The future package celebrates ten years on CRAN as of June 19, 2025. This is the second in a series of blog posts highlighting recent improvements to the futureverse ecosystem.
You can now use
my_fcn <- function(...) { with(plan(multisession), local = TRUE) ... }
to temporarily set a future backend for use in your function. This guarantees that any changes are undone when the function exits, even if there is an error or an interrupt.
But, I really recommend not doing any of that, as I’ll try to explain below.
The core design philosophy of futureverse is:
“The developer decides what to parallelize, the user decides where and how.”
This decoupling of intent (what to parallelize) and execution (how to do it) makes code written using futureverse flexible, portable, and easy to maintain.
Specifically, the developer controls what to parallelize by using
future()
or higher-level abstractions like future_lapply()
and
future_map()
to mark code regions that may run concurrently. The
code makes no assumptions about the compute environment and is
therefore agnostic to which future backend being used, e.g.
y <- future_lapply(X, slow_fcn)
and
y <- future_map(X, slow_fcn)
Note how there is nothing in those two function calls that specifies
how they are parallelized, if at all.
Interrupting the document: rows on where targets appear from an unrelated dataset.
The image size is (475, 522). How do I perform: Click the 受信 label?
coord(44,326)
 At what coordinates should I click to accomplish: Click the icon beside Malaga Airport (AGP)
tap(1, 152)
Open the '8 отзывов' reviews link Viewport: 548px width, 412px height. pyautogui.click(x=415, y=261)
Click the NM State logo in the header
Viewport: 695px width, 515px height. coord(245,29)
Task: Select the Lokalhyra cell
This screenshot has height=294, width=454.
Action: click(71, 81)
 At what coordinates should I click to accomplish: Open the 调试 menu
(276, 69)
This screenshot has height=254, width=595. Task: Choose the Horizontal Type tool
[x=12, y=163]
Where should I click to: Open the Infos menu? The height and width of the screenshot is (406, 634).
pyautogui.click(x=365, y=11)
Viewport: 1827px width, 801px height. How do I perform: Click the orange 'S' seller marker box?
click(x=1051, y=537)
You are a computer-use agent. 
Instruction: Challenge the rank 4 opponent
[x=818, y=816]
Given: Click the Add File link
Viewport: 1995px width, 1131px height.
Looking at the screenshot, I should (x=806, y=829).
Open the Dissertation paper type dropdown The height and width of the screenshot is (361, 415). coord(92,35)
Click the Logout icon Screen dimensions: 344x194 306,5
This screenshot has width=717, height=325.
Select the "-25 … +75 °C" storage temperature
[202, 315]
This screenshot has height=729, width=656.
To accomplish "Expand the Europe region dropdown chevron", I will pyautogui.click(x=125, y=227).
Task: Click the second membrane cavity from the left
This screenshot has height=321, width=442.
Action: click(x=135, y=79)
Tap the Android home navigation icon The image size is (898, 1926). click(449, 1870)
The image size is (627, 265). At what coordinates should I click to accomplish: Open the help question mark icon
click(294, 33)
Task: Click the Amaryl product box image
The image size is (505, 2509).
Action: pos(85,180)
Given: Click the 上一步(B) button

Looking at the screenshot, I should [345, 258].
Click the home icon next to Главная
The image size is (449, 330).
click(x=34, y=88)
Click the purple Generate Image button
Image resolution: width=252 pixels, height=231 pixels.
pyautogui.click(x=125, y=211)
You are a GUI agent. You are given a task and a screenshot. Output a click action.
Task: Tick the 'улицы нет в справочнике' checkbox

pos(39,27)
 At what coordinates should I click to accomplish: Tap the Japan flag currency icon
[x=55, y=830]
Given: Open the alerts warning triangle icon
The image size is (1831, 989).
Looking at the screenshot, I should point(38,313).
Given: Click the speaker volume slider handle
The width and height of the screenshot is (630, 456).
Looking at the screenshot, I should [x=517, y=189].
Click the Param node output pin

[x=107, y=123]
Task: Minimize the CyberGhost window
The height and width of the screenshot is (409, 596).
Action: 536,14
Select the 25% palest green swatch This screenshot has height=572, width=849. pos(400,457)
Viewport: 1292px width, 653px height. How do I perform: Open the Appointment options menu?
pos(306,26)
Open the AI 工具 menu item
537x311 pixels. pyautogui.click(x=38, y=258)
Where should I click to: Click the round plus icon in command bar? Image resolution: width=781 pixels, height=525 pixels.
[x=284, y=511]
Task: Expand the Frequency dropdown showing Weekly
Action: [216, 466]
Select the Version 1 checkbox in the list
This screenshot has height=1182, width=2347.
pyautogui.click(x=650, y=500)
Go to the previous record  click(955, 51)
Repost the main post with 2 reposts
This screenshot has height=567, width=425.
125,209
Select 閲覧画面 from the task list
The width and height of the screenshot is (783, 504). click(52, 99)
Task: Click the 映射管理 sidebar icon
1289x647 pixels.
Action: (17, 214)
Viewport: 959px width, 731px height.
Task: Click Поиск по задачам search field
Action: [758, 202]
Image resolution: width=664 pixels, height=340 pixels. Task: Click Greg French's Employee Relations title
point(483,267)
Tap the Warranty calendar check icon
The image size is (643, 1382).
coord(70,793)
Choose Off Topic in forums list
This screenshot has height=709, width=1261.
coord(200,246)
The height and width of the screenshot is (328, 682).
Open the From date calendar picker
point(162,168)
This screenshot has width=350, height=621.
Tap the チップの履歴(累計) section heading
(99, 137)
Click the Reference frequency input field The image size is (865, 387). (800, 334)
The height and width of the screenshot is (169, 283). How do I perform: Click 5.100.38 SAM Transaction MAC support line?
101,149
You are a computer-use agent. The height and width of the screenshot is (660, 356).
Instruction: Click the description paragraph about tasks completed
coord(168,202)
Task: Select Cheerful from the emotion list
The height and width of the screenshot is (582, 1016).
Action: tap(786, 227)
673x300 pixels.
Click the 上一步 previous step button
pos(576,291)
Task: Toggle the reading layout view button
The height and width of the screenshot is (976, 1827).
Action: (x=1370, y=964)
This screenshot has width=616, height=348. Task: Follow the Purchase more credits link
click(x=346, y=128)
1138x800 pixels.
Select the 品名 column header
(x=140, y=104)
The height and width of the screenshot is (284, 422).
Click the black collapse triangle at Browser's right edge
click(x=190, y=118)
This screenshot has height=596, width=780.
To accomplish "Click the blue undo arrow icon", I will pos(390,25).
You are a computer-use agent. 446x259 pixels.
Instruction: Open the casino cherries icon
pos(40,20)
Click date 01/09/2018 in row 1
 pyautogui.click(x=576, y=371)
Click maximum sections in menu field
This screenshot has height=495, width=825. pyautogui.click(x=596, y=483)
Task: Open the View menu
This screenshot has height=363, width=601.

Instead, the end user (e.g.,
data analyst, HPC user, or script runner) controls the execution
strategy by setting the future backend via plan()
, e.g., built-in
sequential, built-in multisession, future.callr, and
future.mirai backends. This allows the user to scale the same
code from a notebook to an HPC cluster or cloud environment without
changing the original code.
We can find this design of decoupling intent and execution also in
traditional R parallelization frameworks. In the parallel package
we have setDefaultCluster()
, which the user can set to control the
default cluster type when none is explicitly specified. For that to be
used, the developer needs to make sure to use the default cl = NULL
,
either explicitly as in:
y <- parLapply(cl = NULL, X, slow_fcn)
or implicitly1, by making sure all arguments are named, as in:
y <- parLapply(X = X, FUN = slow_fcn)
Unfortunately, this is rarely used - instead parLapply(cl, X, FUN)
is by far the most common way of using the parallel package,
resulting in little to no control for the end user.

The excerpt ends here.